Terrorism, armed conflicts and European anti-establishment parties among top political risks this year - Marsh
Risk managers must be prepared for almost any type of political or economic threat in both developed and emerging markets. This is the stern warning in the Political Risk Map 2016 from broker Marsh, which found that multinationals’ exposure to global credit and political risks continues to grow.
The map highlighted some of the top political risks facing businesses this year, including terrorism, emerging economies like China, Brazil and Russia, and falling commodity prices.
Marsh also cited the 2016 US presidential election, as the election campaigns strongly focus on foreign relations and defence policy; and anti-establishment parties in many European countries, which are calling for tougher stances on immigration and defence amid the migrant crisis and following the Paris attacks.

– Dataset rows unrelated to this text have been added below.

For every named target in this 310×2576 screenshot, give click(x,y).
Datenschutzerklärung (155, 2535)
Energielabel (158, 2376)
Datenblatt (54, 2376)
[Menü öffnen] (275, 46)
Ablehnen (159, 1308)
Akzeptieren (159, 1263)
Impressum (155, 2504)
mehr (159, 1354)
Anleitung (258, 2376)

More than 20 countries have ageing, longstanding leaders but no clear plan or framework for the transition of power, creating what the report calls “succession risks”.
Many countries also face pressures to grant more power to their regions, such as the separatist conflict in Eastern Ukraine, the Houthi rebellion in Yemen, and the referendum on the independence of Catalonia in Spain.
The broker said it expected to see continuing tensions between the world’s ‘great powers’ – the USA, Russia and China – and between these countries and various regional powers. This year, tensions could continue to build between North Korea and South Korea, China and Japan, China and the USA, Russia and the NATO, and Russia and Turkey, it said.
Managing political risk
Multinationals can prepare for the increasingly risky geopolitical climate by managing their credit risk; building resilient supply chains; developing and testing crisis response plans; and protecting their assets via insurance.
“Despite the vast array of political risk issues facing foreign investors today, the market for political risk insurance – which can cover confiscation, expropriation, nationalisation, political violence, and other perils – has never been more robust and competitive,” Marsh said.